Apakah tiap pernyataan ini sesuai dengan kutipan teks tentang Tuti Tursilawati di bawah? (a) Tuti Tursilawati dieksekusi pada 29 Oktober 2018. (b) Tuti didakwa membunuh majikannya pada tahun 2008. (c) Kasusnya bisa diubah menjadi kasus qisas yang dapat dibayar dengan denda. Jawab ya atau tidak untuk masing-masing, lalu kutip persis kata-kata dari teks yang menjadi penentunya.

### KUTIPAN TEKS
━━━━━━━━━━━━━━━━━━━━━━━━━━━━━━
Jakarta, 30 Oktober 2018
Komisi Nasional Anti Kekerasan terhadap Perempuan (Komnas Perempuan) menyampaikan turut berbela sungkawa atas hilangnya satu nyawa perempuan pekerja migran yang berhadapan dengan hukum di Arab Saudi. Tuti Tursilawati, dieksekusi tanggal 29 Oktober 2018, setelah tahun 2010 didakwa membunuh majikannya.
Kasus Tuti Tursilawati adalah kasus yang penuh dengan persoalan kekerasan berbasis gender, dimana dia korban dari Kekerasan Dalam Rumah Tangga (KDRT), berjuang menjadi migran untuk menopang ekonomi keluarganya, berangkat bermigrasi dalam suasana batin yang terluka, bekerja dengan majikan yang menurut penuturan keluarga, Tuti mengalami pelecehan seksual oleh majikan, dan ekspresi kekerasannya merupakan akumulasi kemarahan maupun pertahanan yang dapat dia lakukan. Kasus Tuti dalam proses hukum di Arab Saudi, dikategorikan sebagai pelanggaran had yang dianggap sebagai Hukum Tuhan dengan dakwaan pembunuhan berencana, dan tidak bisa dinegosiasi menjadi kasus qisas yang dapat dimaafkan atau dibayar dengan denda.
━━━━━━━━━━━━━━━━━━━━━━━━━━━━━━
### DATA PENDUKUNG
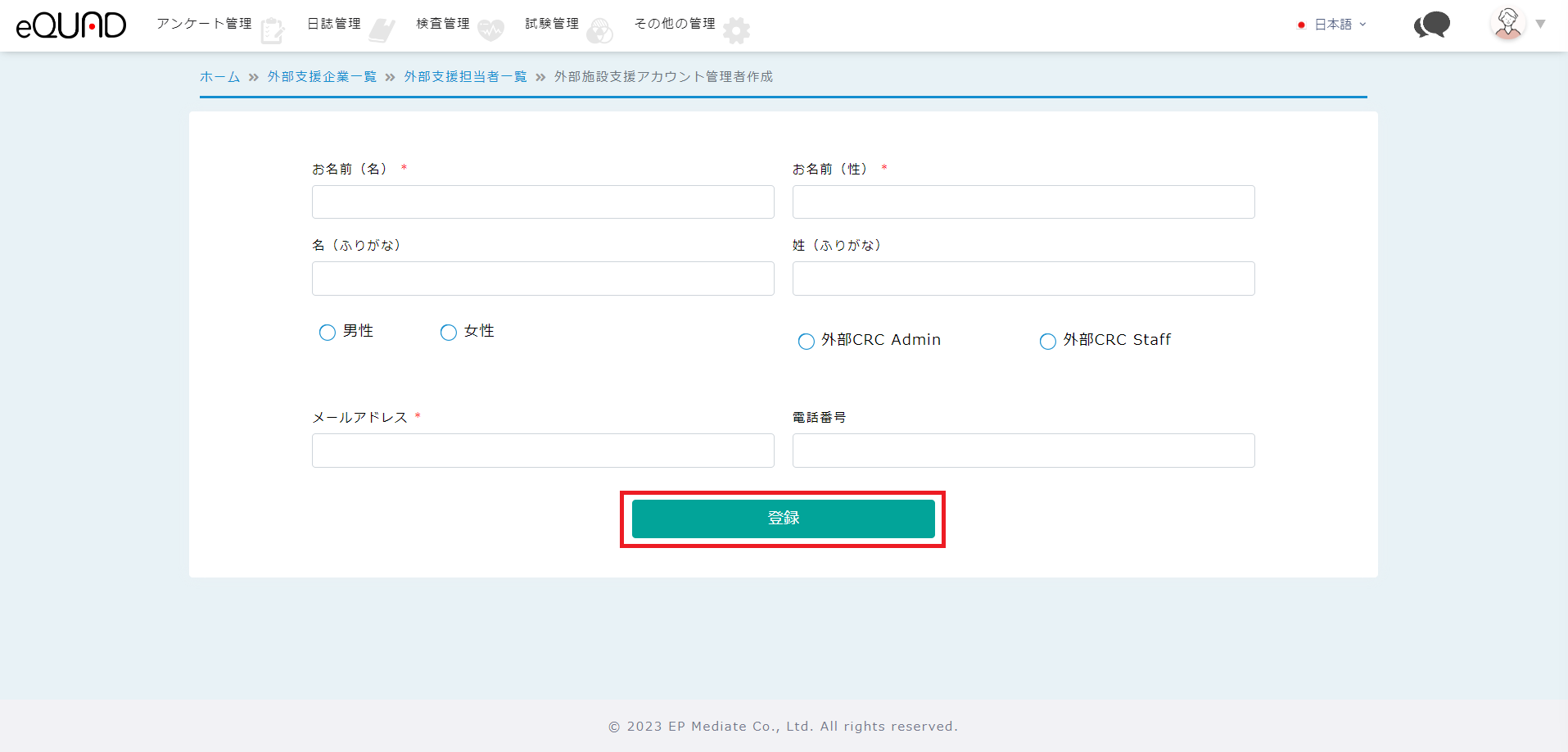
Task: Click the heart pulse inspection icon
Action: 490,31
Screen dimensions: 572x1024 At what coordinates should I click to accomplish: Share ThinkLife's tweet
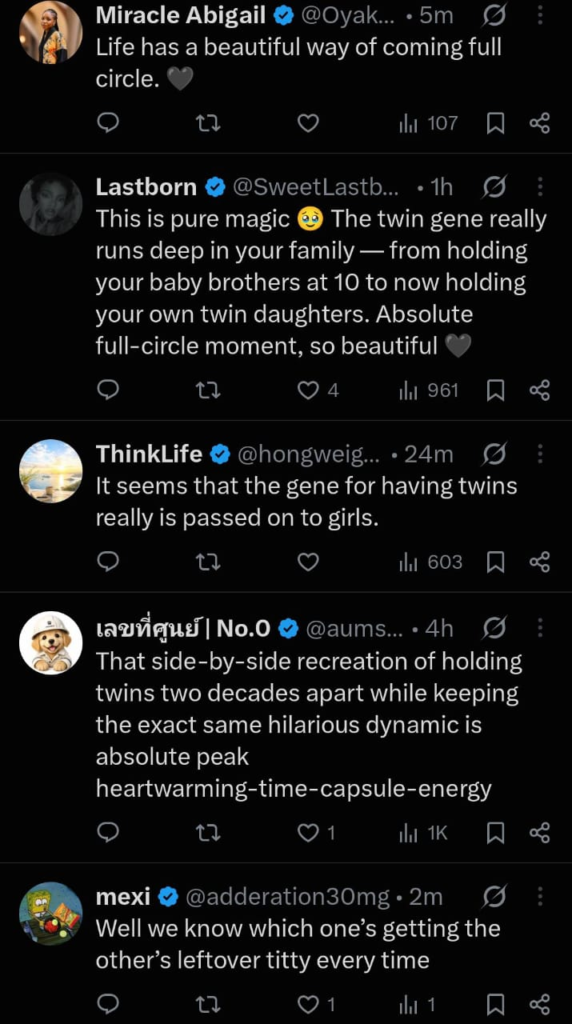539,562
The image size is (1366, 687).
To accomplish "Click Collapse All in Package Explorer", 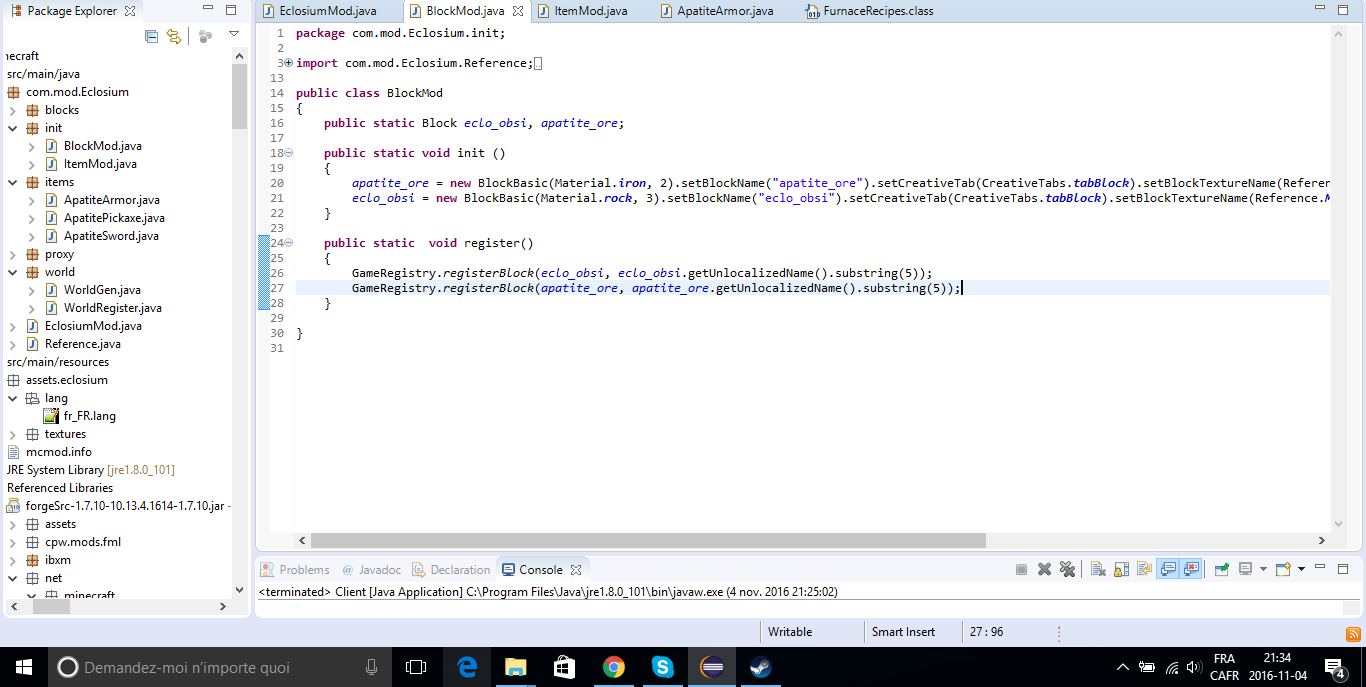I will click(x=151, y=37).
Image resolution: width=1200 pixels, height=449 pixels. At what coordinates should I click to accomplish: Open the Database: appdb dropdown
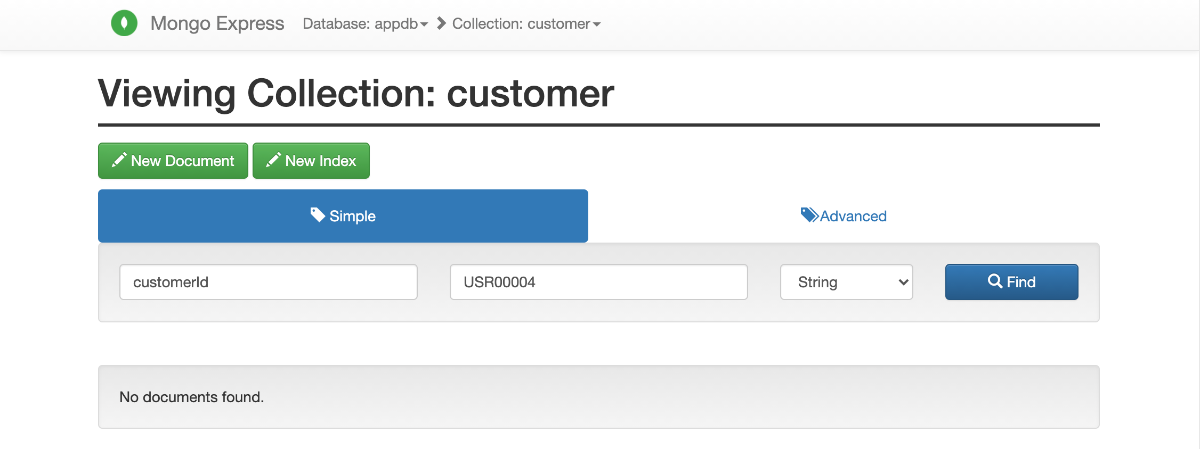click(366, 23)
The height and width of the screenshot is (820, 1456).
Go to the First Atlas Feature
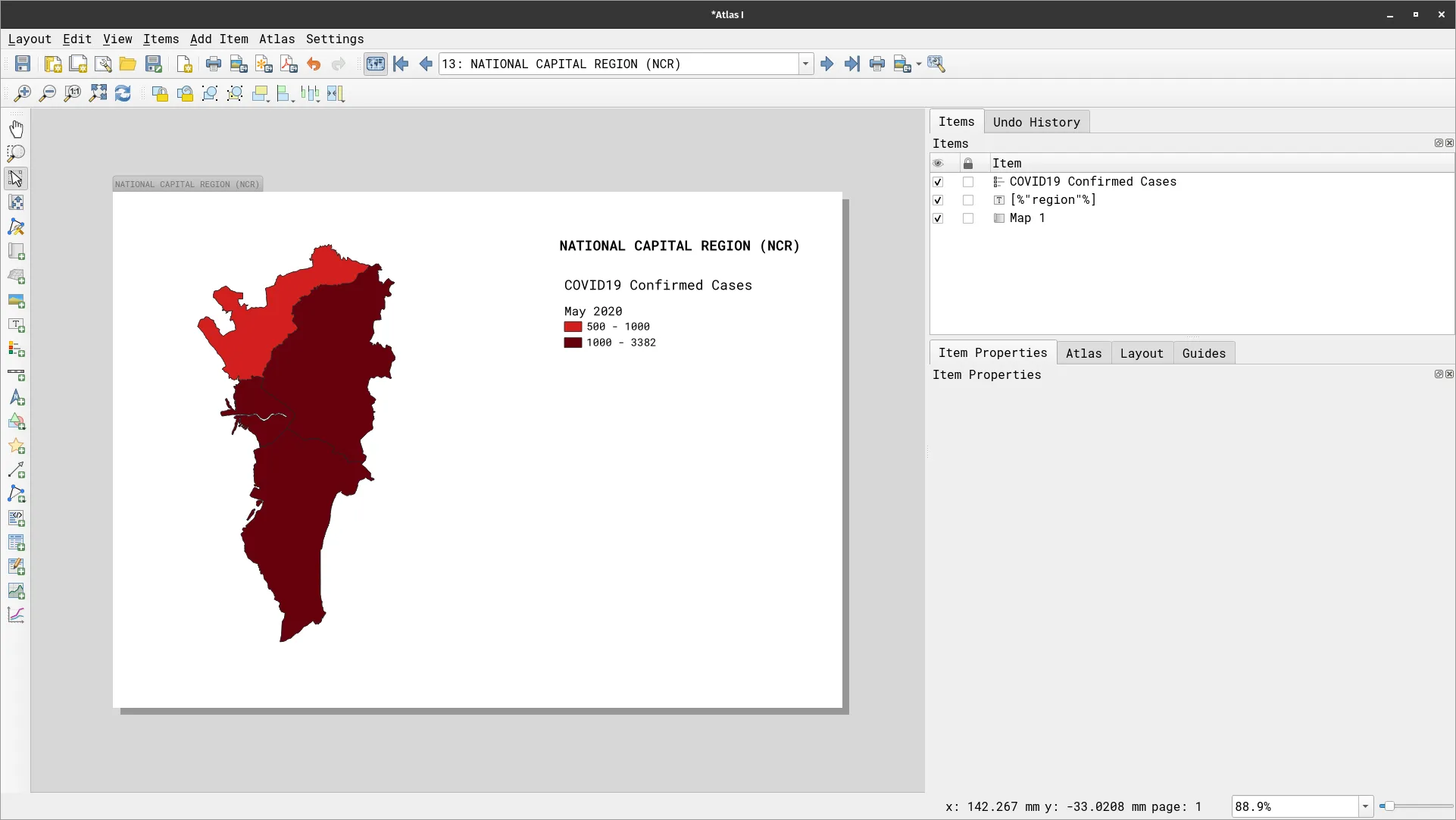(401, 64)
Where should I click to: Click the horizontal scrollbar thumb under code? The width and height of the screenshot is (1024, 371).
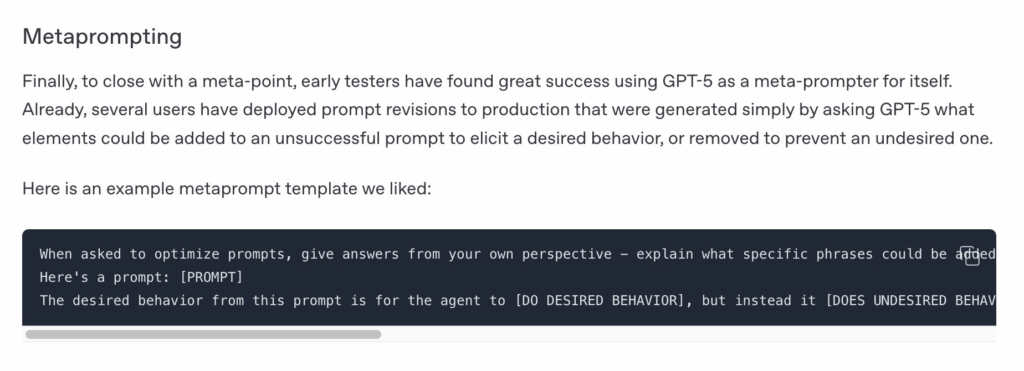coord(203,334)
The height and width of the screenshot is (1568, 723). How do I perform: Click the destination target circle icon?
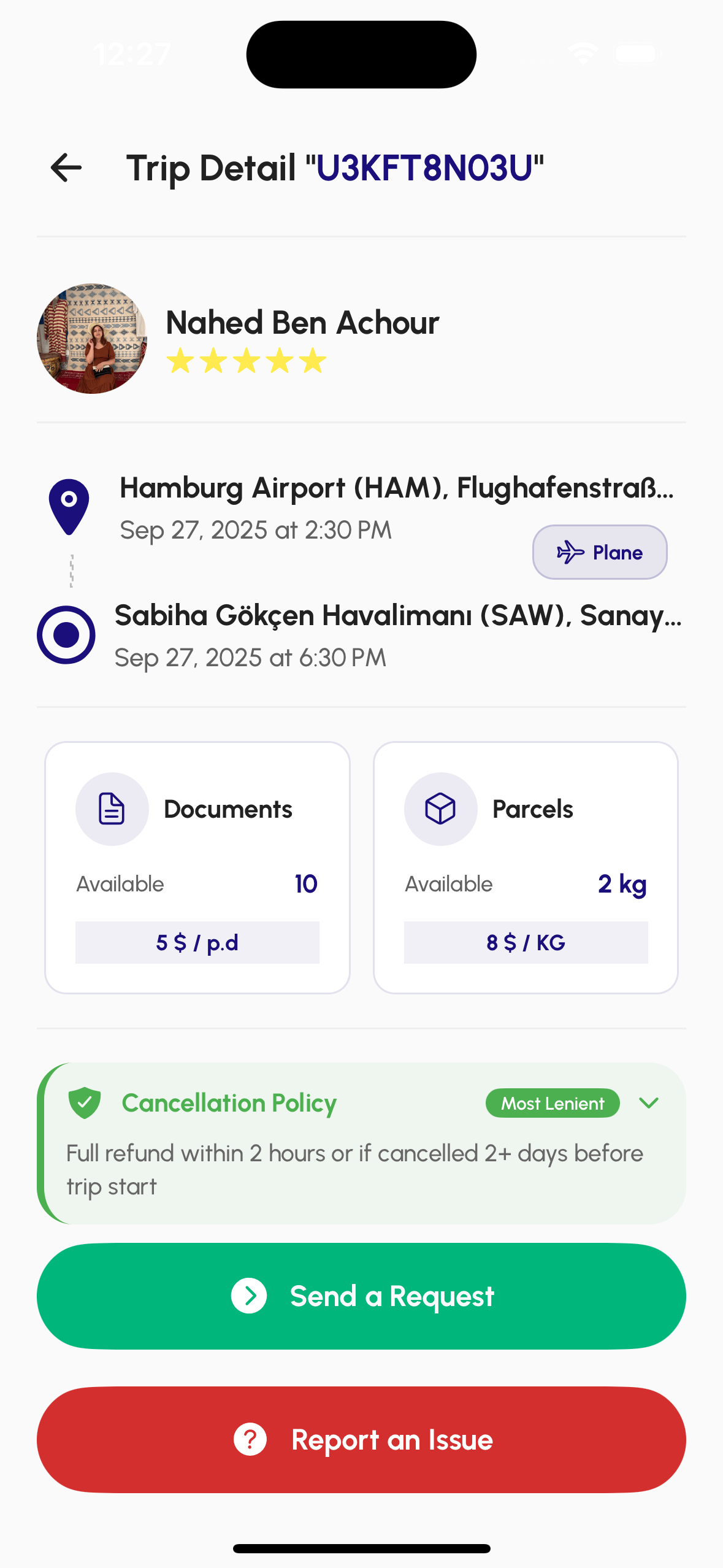[x=66, y=635]
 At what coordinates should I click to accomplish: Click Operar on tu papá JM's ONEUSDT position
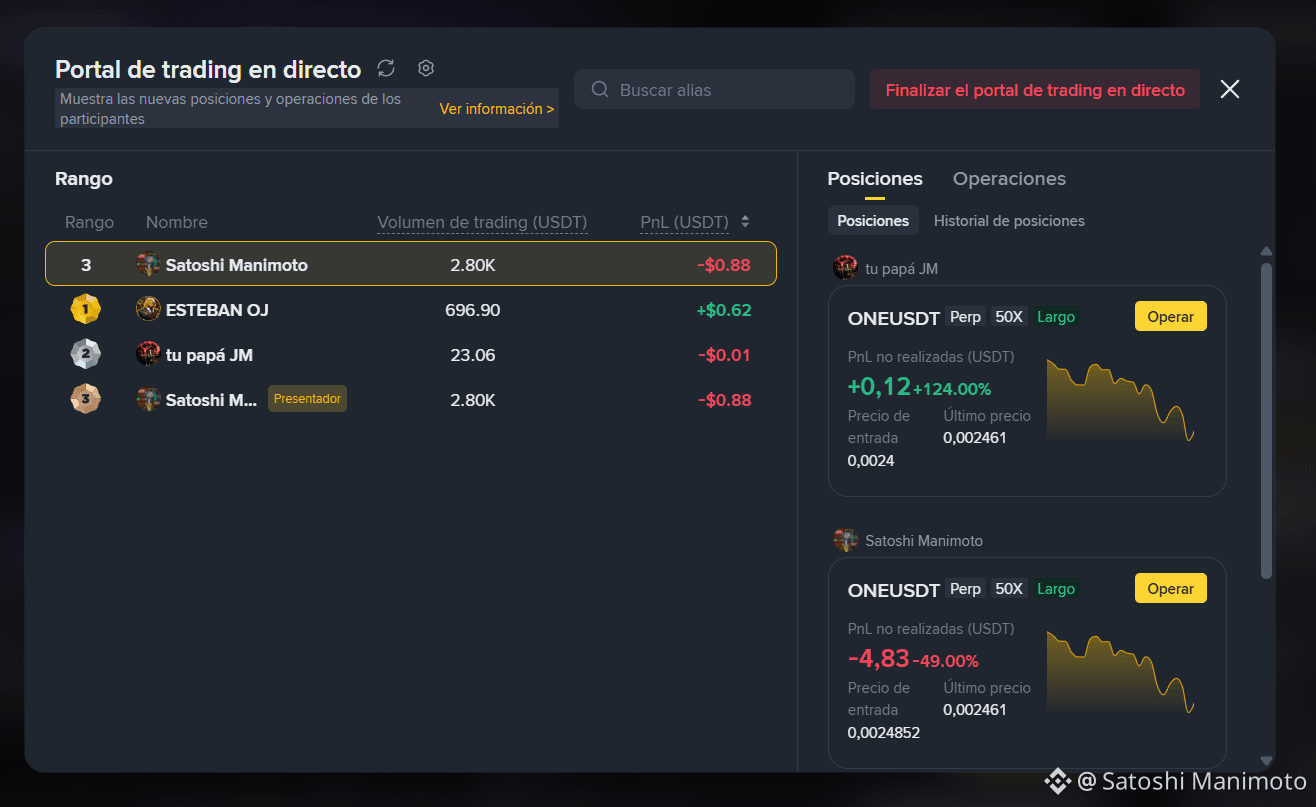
━━━━━━━━━━━━━━━━━━━━━━━━━━━━━━
### HASIL JAWABAN
(a) Ya: "dieksekusi tanggal 29 Oktober 2018"
(b) Tidak: "setelah tahun 2010 didakwa membunuh majikannya"
(c) Tidak: "tidak bisa dinegosiasi menjadi kasus qisas yang dapat dimaafkan atau dibayar dengan denda"